### Records to process
□ □ □ □
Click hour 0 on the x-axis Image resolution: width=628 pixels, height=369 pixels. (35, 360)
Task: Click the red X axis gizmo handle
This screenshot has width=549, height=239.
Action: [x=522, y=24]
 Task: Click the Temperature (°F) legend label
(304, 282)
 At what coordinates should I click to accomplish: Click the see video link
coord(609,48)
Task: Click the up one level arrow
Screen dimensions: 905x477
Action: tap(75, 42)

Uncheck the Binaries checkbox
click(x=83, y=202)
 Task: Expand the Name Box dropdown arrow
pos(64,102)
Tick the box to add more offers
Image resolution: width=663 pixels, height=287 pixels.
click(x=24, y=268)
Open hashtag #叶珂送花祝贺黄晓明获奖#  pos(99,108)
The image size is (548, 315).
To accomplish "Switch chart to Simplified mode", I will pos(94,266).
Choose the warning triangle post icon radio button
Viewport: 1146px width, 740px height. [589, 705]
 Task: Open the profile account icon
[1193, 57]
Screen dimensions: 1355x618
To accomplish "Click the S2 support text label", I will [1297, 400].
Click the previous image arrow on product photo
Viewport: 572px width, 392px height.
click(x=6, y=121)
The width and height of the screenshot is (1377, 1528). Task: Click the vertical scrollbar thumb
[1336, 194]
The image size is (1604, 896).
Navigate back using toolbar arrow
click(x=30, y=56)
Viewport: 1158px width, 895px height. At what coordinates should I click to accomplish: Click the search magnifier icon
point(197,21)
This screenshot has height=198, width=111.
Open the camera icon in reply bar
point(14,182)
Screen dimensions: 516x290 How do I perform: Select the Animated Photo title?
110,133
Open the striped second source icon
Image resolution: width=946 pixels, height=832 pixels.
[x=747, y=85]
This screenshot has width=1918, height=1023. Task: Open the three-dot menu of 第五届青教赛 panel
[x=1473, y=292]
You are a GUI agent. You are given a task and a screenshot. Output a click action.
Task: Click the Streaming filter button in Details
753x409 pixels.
□ □ □ □
### What the task requires
Reproduce the line containing "Click the previous" and every line after it. Stop at the last line of the records, and add nothing.

### Problem solution
Click the previous image arrow on product photo
Viewport: 572px width, 392px height.
click(x=6, y=121)
The width and height of the screenshot is (1377, 1528). Task: Click the vertical scrollbar thumb
[1336, 194]
The image size is (1604, 896).
Navigate back using toolbar arrow
click(x=30, y=56)
Viewport: 1158px width, 895px height. At what coordinates should I click to accomplish: Click the search magnifier icon
point(197,21)
This screenshot has height=198, width=111.
Open the camera icon in reply bar
point(14,182)
Screen dimensions: 516x290 How do I perform: Select the Animated Photo title?
110,133
Open the striped second source icon
Image resolution: width=946 pixels, height=832 pixels.
[x=747, y=85]
This screenshot has width=1918, height=1023. Task: Open the three-dot menu of 第五届青教赛 panel
[x=1473, y=292]
You are a GUI agent. You are given a task and a screenshot. Output a click action.
Task: Click the Streaming filter button in Details
753x409 pixels.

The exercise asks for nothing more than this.